Happy New Year, Blopiggers!

Just a quick one from me this time around, to draw your attention to this intriguing paper by Shi et al., published in Nature Cell Discovery late last year.

More than one antibody of individual B cells revealed by single-cell immune profiling
Zhan Shi, Qingyang Zhang, Huige Yan, et al.
Nature Cell Discovery (2019) 5:64

Single-cell transcriptomics (e.g. using TenX sequencing) is beginning to yield fascinating insights into the inner workings of our immune system. It has long been thought that a single B cell can only express one antibody variable domain on its surface, accounted for by theories such as allelic exclusion and isotype exclusion.

Shi et al. have detected that B cells commonly express an entirely different VH transcript to the one comprising its dominant B-Cell Receptor (5-10% of all VH transcripts). It doesn’t stop with the heavy chain either, as a whopping 60% of single B cells co-expressed Vkappa and Vlambda light chains.

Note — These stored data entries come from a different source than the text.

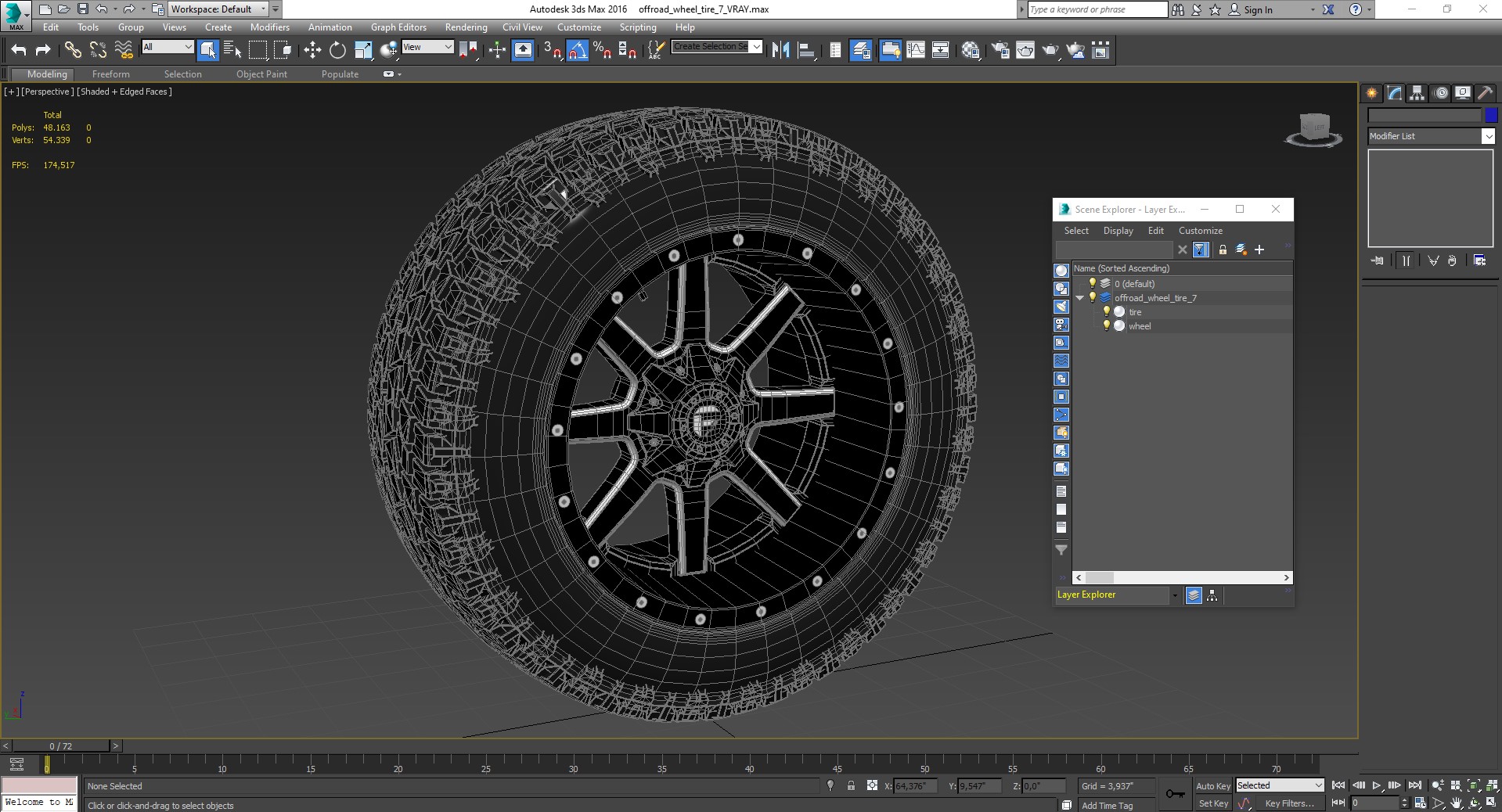The width and height of the screenshot is (1502, 812).
Task: Click the Undo arrow icon
Action: pos(19,51)
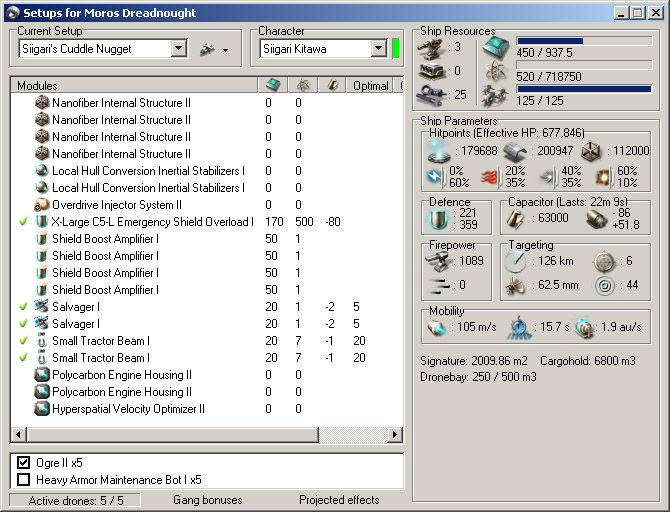The width and height of the screenshot is (670, 512).
Task: Click the first Polycarbon Engine Housing II icon
Action: pos(42,375)
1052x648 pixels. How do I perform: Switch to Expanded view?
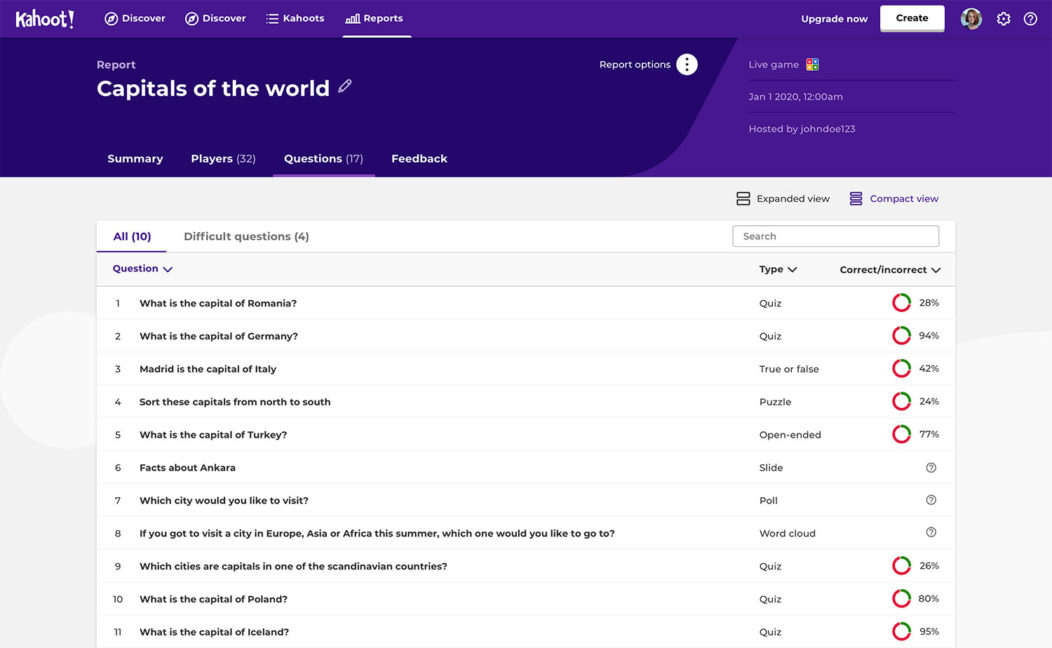point(783,198)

This points to an entirely new mechanism of induced repertoire diversity, that individual B cells can shuffle their V, D, and J transcripts after maturation to display different cell-surface receptors. It also hints at the possibility that natural B-cells could possess bispecificity (with two entirely different BCR binding sites simultaneously engaging one or more antigens) – a realisation that would embolden pharmaceutical companies in their efforts to engineer bispecific antibody therapeutics.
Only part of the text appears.